There are only rare moments when a new model immediately makes me feel that something fundamental is shifting. With ACE Step 1.5 XL, I had exactly that feeling. In early April 2026, the XL series was released and the new variants were made available on Hugging Face under the MIT license. The XL variants are larger than the previous 2B models and are explicitly aimed at higher audio quality without losing sight of local deployment. For me, that is the decisive point. It is not just about demo quality, but about real usability.
What makes ACE Step 1.5 XL so special
The model can generate music from text, derive cover versions from existing audio, selectively recalculate sections of a piece, extract individual stems, and directly control metadata such as duration, BPM, key, and time signature. On top of that, it supports more than 50 languages and spans everything from short loops to compositions of up to ten minutes. For local AI, that is a remarkable combination of control, range, and speed.
ACE Step 1.5 XL comes in 3 variants. The Base version is the broad foundation for all tasks. The SFT version focuses on the highest quality and finer prompt adherence. The Turbo version compresses the process into just eight inference steps, combining speed and quality in a way that is enormously valuable for local workflows.
There is also one point that matters far more in day-to-day use than many people think: legal usability. According to the official model descriptions, ACE Step 1.5 XL was trained on legally compliant datasets. The maintainers provide the models under the MIT license and explicitly position the generated music as commercially usable. For creatives, agencies, studios, and product teams, that is not just a nice bonus, but often the prerequisite for turning technical curiosity into a real workflow.
My personal experience
I use the acestep.cpp library for generation. The model runs without any issues on my MacBook, and to me the quality feels on a level I would otherwise associate more with Suno. The “small” ACE Step 1.5 model can run very efficiently, even with less than 4 GB of VRAM. But different standards apply to the XL models. Using acestep.cpp, the XL Turbo model requires around 11 GB of VRAM on my MacBook.

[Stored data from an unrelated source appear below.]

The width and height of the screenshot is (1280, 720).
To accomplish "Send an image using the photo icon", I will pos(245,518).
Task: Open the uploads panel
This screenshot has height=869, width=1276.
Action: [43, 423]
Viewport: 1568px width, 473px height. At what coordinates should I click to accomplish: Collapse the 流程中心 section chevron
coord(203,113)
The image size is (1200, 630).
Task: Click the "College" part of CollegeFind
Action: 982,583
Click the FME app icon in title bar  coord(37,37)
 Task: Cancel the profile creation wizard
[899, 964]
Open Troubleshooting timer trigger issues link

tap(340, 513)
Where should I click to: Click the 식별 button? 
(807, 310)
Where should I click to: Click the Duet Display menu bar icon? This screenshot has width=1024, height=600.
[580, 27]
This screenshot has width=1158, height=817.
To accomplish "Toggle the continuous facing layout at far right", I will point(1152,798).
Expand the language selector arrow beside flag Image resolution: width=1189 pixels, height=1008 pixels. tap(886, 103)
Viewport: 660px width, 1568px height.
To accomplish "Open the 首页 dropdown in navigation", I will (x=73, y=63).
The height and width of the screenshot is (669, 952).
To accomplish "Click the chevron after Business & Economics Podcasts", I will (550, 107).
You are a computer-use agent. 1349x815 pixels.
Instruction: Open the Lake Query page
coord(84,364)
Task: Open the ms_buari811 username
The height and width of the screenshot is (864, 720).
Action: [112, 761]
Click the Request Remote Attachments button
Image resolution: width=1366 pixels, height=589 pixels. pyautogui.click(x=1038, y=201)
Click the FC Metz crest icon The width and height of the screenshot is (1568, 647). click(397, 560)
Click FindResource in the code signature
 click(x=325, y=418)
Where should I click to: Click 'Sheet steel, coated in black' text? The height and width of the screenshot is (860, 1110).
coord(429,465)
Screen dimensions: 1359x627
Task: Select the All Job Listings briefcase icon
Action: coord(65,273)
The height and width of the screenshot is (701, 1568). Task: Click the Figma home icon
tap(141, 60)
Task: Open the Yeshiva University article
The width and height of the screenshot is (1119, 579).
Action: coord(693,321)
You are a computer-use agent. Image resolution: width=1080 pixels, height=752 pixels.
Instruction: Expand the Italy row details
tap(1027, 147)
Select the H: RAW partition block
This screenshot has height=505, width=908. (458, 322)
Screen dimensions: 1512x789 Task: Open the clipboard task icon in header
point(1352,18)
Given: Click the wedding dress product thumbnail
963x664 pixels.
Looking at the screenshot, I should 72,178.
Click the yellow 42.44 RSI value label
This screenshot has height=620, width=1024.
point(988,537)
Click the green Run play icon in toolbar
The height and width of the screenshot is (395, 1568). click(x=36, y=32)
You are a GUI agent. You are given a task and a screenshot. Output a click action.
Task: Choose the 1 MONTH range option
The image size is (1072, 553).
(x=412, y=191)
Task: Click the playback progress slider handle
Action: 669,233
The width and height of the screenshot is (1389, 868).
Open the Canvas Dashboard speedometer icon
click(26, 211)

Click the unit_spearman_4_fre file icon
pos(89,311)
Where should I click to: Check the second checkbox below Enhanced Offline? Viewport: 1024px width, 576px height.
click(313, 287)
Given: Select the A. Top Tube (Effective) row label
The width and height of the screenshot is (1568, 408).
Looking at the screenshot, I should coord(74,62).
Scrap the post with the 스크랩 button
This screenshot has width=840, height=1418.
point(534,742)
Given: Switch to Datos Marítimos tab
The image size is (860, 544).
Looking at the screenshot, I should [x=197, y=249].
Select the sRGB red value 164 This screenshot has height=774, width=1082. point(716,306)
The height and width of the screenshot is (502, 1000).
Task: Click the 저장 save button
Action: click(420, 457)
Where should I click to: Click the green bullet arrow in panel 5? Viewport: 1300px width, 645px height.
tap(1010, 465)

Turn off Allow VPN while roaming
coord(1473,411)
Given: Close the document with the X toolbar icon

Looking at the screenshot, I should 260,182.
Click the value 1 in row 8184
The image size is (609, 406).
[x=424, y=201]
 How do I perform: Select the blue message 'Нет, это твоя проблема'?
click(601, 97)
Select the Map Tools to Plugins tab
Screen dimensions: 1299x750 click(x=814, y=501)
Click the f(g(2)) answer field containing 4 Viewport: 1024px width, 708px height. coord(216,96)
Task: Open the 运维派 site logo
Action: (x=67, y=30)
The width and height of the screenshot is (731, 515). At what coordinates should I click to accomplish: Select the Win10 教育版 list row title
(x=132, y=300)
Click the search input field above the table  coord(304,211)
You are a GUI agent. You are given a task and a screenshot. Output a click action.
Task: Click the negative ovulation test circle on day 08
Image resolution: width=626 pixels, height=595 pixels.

Thanks to the Turbo variant and its 8 steps, generation is completed in just a few seconds.
Style control
As with Suno, the style is described through text. For example: pop, uplifting, piano, warm, 80s synth-pop, studio-polished, female vocal, breathy, mid-tempo, fade-out ending.
The lyrics are added with tags such as [Intro], [Verse], [Chorus], [Outro], …
Then you only need to specify the tempo (BPM), the key (for example A♯ minor), language, and duration, and press “Synthesize.” After a few seconds, you have a song as an MP3 file.
Scope of application
ACE Step 1.5 XL is not only interesting for music producers. For film, games, marketing, and digital products, a model like this opens up a new form of tailored sound design. Instead of relying on generic libraries, teams can tie music much more closely to narrative, brand, scene, or interaction.
My outlook
For me, ACE Step 1.5 XL is the most exciting on-device AI music model of its time. I am thrilled by the quality and generation speed on my MacBook. Through the acestep.cpp library, we will likely see quite a few integrations into software products. The MIT license makes that easy. I will continue using it to generate feel-good music for myself.